LEARNING FROM THE POOR
The poor best reflect the tension between the values of Christ and the values of the world. Being successful is without doubt one of our society’s primary values. Yet Christ’s greatest “success” was being a failure in the world’s eyes, dying as a thief on the cross. The Christian value is being grateful, not being successful. (How many hours have counselors spent with those who felt they failed, trying to give their lives meaning?) We have so much to be grateful for; yet, because of our competitive society, we allow ourselves to feel that our stance must be one of snatching success, shoving others down, rather than simply opening our arms and hearts and acknowledging the flood of gifts the Lord hungers to shower upon us — life, love, dignity. The poor can teach us that it does not matter in God’s eyes how much we own or how much we have done but, rather, who we are, how deeply we have loved, how generously we have given. Commercials lure us to live this life as though “you have but one life to live,” therefore spend all you can now. We build our castle of worldly wares — and how quickly it will tumble! It is the meek who will inherit the earth, the poor who will enter the lasting kingdom.
In hearing the gospel the poor have discovered the richness of God’s love and the value of their own lives. That wisdom ennobles them as well as enables them. It enables them to be free in spirit no matter how burdened in body. No need for them to wait for their “pie in the sky” to make this world bearable.
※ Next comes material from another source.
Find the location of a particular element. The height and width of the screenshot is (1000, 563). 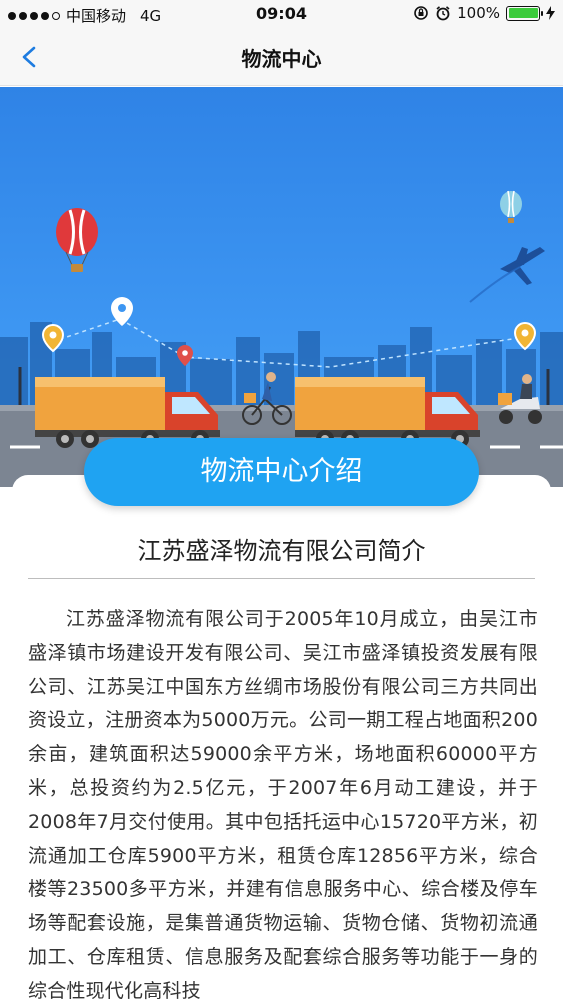

battery-icon is located at coordinates (524, 13).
It is bearable because the poor carpenter from Nazareth chose to be their blood-brother. In their poverty they lay claim to a special identity and intimacy reserved to God’s privileged ones. The first shall be last. The depossessed will be repossessed. Being God’s preferential choice, they will be in the kingdom before us to welcome us as we straggle in. Since in some measure our industrialist/capitalist ways helped put them there, they will surely welcome us and forgive us. Although we must energetically dedicate ourselves to battle poverty and injustice, at the same time we must be humble enough to concede that it is the impoverished who enrich us and gift us with more than we can offer in return. Part of their gift is the invitation to share in their kingdom. “Blessed are the poor in spirit, for theirs is the kingdom of God.”